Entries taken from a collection
***

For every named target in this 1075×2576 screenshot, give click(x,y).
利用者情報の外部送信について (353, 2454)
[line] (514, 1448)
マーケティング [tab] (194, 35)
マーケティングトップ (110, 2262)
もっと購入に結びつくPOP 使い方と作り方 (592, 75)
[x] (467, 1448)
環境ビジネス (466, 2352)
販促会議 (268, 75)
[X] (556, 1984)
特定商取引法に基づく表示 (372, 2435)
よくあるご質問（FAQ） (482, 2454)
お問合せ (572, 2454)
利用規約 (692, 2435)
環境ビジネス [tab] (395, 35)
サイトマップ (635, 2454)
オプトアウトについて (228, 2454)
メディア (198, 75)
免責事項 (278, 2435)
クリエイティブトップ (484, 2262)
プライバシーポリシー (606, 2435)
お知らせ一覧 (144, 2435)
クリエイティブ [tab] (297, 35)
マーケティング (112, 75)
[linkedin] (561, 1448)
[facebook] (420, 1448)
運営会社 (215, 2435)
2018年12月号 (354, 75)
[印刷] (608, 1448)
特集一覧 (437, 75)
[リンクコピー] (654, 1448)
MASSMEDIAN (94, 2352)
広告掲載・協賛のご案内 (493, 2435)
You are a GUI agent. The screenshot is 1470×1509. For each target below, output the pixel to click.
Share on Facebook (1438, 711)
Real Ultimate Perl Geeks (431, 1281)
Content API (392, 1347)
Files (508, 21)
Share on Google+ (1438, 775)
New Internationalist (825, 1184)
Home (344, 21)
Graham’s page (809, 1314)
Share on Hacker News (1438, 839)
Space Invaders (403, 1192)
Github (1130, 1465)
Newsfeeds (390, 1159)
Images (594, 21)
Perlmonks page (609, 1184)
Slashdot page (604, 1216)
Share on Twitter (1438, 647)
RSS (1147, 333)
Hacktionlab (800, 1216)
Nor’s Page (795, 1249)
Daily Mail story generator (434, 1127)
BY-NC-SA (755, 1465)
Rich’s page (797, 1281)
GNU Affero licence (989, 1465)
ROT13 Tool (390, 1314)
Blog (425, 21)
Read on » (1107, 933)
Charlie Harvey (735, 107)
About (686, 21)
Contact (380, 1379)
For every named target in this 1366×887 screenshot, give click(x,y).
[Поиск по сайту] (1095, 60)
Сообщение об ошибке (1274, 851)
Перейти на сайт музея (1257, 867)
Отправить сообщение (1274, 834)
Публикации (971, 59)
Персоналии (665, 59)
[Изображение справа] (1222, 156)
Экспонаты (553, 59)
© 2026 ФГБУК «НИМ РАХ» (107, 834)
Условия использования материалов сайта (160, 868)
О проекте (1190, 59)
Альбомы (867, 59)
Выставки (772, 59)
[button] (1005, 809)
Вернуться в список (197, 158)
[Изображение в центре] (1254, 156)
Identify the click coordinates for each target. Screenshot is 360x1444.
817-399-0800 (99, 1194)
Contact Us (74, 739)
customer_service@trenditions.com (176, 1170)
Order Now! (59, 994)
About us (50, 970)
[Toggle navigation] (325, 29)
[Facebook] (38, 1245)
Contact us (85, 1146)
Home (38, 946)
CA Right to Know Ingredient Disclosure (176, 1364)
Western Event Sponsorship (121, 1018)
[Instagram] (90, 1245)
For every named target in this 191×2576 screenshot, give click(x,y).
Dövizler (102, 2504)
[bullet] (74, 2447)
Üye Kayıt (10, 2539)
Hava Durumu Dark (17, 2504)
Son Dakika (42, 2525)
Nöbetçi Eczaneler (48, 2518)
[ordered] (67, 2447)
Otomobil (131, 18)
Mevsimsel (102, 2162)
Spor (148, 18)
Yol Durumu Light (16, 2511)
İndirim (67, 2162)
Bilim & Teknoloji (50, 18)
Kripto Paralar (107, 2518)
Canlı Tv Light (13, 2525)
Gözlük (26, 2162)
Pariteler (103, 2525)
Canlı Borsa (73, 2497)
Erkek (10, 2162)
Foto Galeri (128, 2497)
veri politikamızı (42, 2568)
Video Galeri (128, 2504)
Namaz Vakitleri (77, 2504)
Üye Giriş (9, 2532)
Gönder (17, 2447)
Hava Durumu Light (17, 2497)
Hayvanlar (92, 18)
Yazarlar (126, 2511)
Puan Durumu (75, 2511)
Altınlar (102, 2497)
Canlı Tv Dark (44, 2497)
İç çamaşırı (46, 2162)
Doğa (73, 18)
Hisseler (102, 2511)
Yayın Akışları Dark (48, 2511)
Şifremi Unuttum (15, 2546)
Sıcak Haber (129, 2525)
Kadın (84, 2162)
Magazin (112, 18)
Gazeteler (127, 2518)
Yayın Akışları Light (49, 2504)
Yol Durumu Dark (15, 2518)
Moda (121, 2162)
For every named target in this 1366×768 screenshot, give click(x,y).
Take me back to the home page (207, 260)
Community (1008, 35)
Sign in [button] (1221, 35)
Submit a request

***

# Your task
The entire set of entries, and nothing else, should be set down exactly.

# Written solution
For every named target in this 1075×2576 screenshot, give click(x,y).
利用者情報の外部送信について (353, 2454)
[line] (514, 1448)
マーケティング [tab] (194, 35)
マーケティングトップ (110, 2262)
もっと購入に結びつくPOP 使い方と作り方 (592, 75)
[x] (467, 1448)
環境ビジネス (466, 2352)
販促会議 (268, 75)
[X] (556, 1984)
特定商取引法に基づく表示 (372, 2435)
よくあるご質問（FAQ） (482, 2454)
お問合せ (572, 2454)
利用規約 (692, 2435)
環境ビジネス [tab] (395, 35)
サイトマップ (635, 2454)
オプトアウトについて (228, 2454)
メディア (198, 75)
免責事項 (278, 2435)
クリエイティブトップ (484, 2262)
プライバシーポリシー (606, 2435)
お知らせ一覧 (144, 2435)
クリエイティブ [tab] (297, 35)
マーケティング (112, 75)
[linkedin] (561, 1448)
[facebook] (420, 1448)
運営会社 (215, 2435)
2018年12月号 (354, 75)
[印刷] (608, 1448)
特集一覧 (437, 75)
[リンクコピー] (654, 1448)
MASSMEDIAN (94, 2352)
広告掲載・協賛のご案内 (493, 2435)
You are a GUI agent. The screenshot is 1470×1509. For each target below, output the pixel to click.
Share on Facebook (1438, 711)
Real Ultimate Perl Geeks (431, 1281)
Content API (392, 1347)
Files (508, 21)
Share on Google+ (1438, 775)
New Internationalist (825, 1184)
Home (344, 21)
Graham’s page (809, 1314)
Share on Hacker News (1438, 839)
Space Invaders (403, 1192)
Github (1130, 1465)
Newsfeeds (390, 1159)
Images (594, 21)
Perlmonks page (609, 1184)
Slashdot page (604, 1216)
Share on Twitter (1438, 647)
RSS (1147, 333)
Hacktionlab (800, 1216)
Nor’s Page (795, 1249)
Daily Mail story generator (434, 1127)
BY-NC-SA (755, 1465)
Rich’s page (797, 1281)
GNU Affero licence (989, 1465)
ROT13 Tool (390, 1314)
Blog (425, 21)
Read on » (1107, 933)
Charlie Harvey (735, 107)
About (686, 21)
Contact (380, 1379)
For every named target in this 1366×887 screenshot, give click(x,y).
[Поиск по сайту] (1095, 60)
Сообщение об ошибке (1274, 851)
Перейти на сайт музея (1257, 867)
Отправить сообщение (1274, 834)
Публикации (971, 59)
Персоналии (665, 59)
[Изображение справа] (1222, 156)
Экспонаты (553, 59)
© 2026 ФГБУК «НИМ РАХ» (107, 834)
Условия использования материалов сайта (160, 868)
О проекте (1190, 59)
Альбомы (867, 59)
Выставки (772, 59)
[button] (1005, 809)
Вернуться в список (197, 158)
[Изображение в центре] (1254, 156)
Identify the click coordinates for each target. Screenshot is 360x1444.
817-399-0800 (99, 1194)
Contact Us (74, 739)
customer_service@trenditions.com (176, 1170)
Order Now! (59, 994)
About us (50, 970)
[Toggle navigation] (325, 29)
[Facebook] (38, 1245)
Contact us (85, 1146)
Home (38, 946)
CA Right to Know Ingredient Disclosure (176, 1364)
Western Event Sponsorship (121, 1018)
[Instagram] (90, 1245)
For every named target in this 191×2576 screenshot, give click(x,y).
Dövizler (102, 2504)
[bullet] (74, 2447)
Üye Kayıt (10, 2539)
Hava Durumu Dark (17, 2504)
Son Dakika (42, 2525)
Nöbetçi Eczaneler (48, 2518)
[ordered] (67, 2447)
Otomobil (131, 18)
Mevsimsel (102, 2162)
Spor (148, 18)
Yol Durumu Light (16, 2511)
İndirim (67, 2162)
Bilim & Teknoloji (50, 18)
Kripto Paralar (107, 2518)
Canlı Tv Light (13, 2525)
Gözlük (26, 2162)
Pariteler (103, 2525)
Canlı Borsa (73, 2497)
Erkek (10, 2162)
Foto Galeri (128, 2497)
veri politikamızı (42, 2568)
Video Galeri (128, 2504)
Namaz Vakitleri (77, 2504)
Üye Giriş (9, 2532)
Gönder (17, 2447)
Hava Durumu Light (17, 2497)
Hayvanlar (92, 18)
Yazarlar (126, 2511)
Puan Durumu (75, 2511)
Altınlar (102, 2497)
Canlı Tv Dark (44, 2497)
İç çamaşırı (46, 2162)
Doğa (73, 18)
Hisseler (102, 2511)
Yayın Akışları Dark (48, 2511)
Şifremi Unuttum (15, 2546)
Sıcak Haber (129, 2525)
Kadın (84, 2162)
Magazin (112, 18)
Gazeteler (127, 2518)
Yayın Akışları Light (49, 2504)
Yol Durumu Dark (15, 2518)
Moda (121, 2162)
For every named target in this 1366×768 screenshot, give click(x,y).
Take me back to the home page (207, 260)
Community (1008, 35)
Sign in [button] (1221, 35)
Submit a request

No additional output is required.